U.S. envoy: 'I don’t know where we go with this'
U.S. officials said in late 2002 that the North admitted to violating a 1994 deal by embarking on a secret uranium enrichment program, sparking the latest nuclear standoff.

“I don’t know where we go with this,” the chief U.S. delegate, Assistant Secretary of State Christopher Hill, said before Tuesday’s meetings.

His South Korean counterpart, Song Min-soon, added: “In the current situation, we are almost running out of wisdom.”

Unlike previous negotiations where the sides failed to agree on a joint statement, delegates this time have set no deadline for the talks and appeared determined to work out a declaration.

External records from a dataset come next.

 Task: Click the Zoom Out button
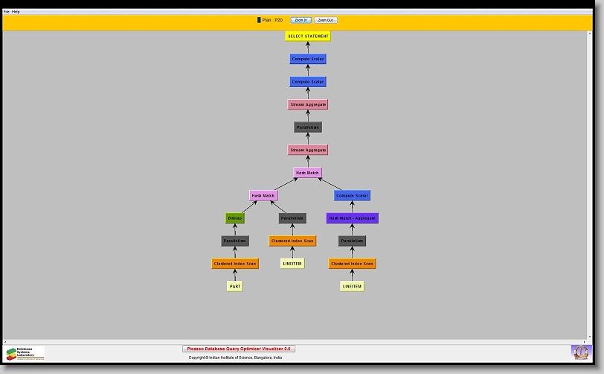pyautogui.click(x=326, y=20)
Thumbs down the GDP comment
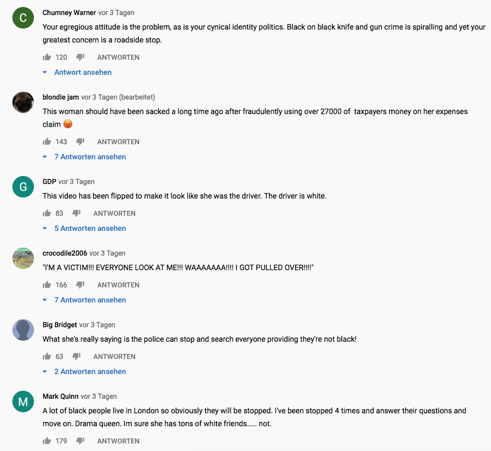Screen dimensions: 491x451 tap(76, 213)

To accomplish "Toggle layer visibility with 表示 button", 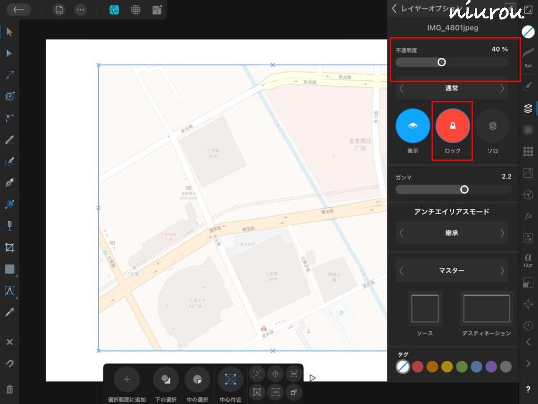I will click(x=412, y=126).
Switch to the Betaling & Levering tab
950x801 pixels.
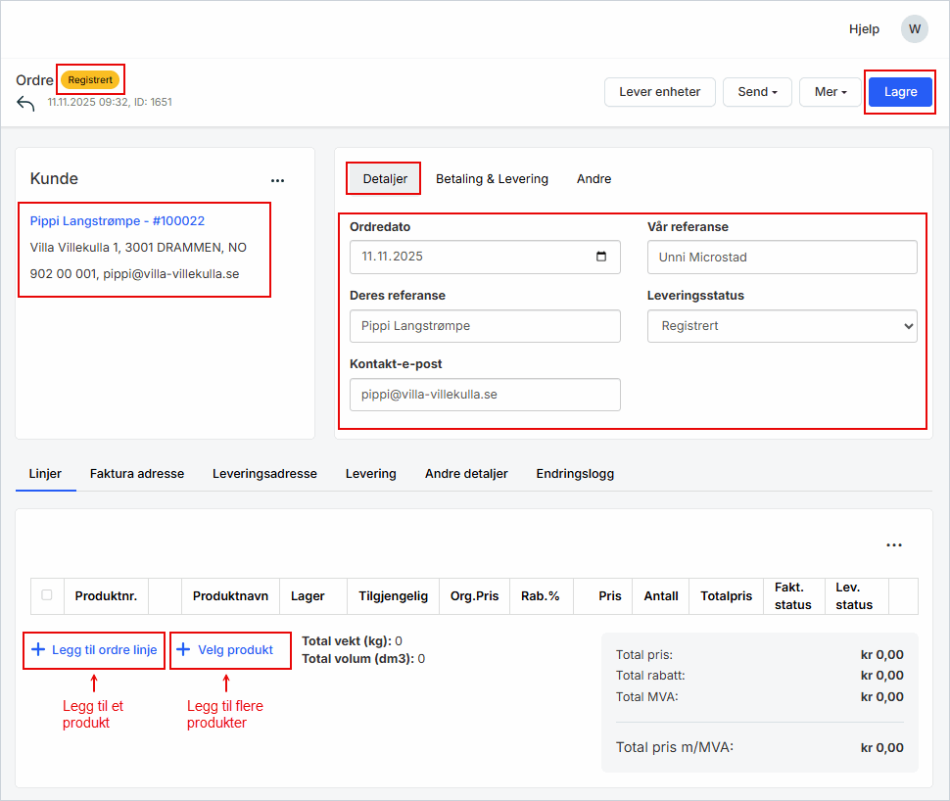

No details of any drafts have been released, but reports have said it would mention energy aid and a security guarantee for Pyongyang and eventually normalized political relations with Washington.

“We’ll stay here as long as we feel we’re making progress,” Hill said late Monday. “If we’re not making progress, we’re not going to stay.”

Analysts: Too soon to tell
Despite delegates’ pessimistic tone, analysts cautioned it was too soon to talk about deadlock.

“North Korea has a tendency to use brinkmanship in the last stage to get maximum concessions,” said Ko Yu-hwan, professor of North Korean studies at South Korea’s Dongguk University. “The pessimistic atmosphere or last-minute struggle can, in a way, be seen as a sign that we are close to getting results from the talks.”

In February, the North claimed it had nuclear weapons and has since has claimed it has taken steps that would allow it to harvest more plutonium for possible use in bombs. Many experts believe the North already has enough weapons-grade material for about a half-dozen atomic weapons.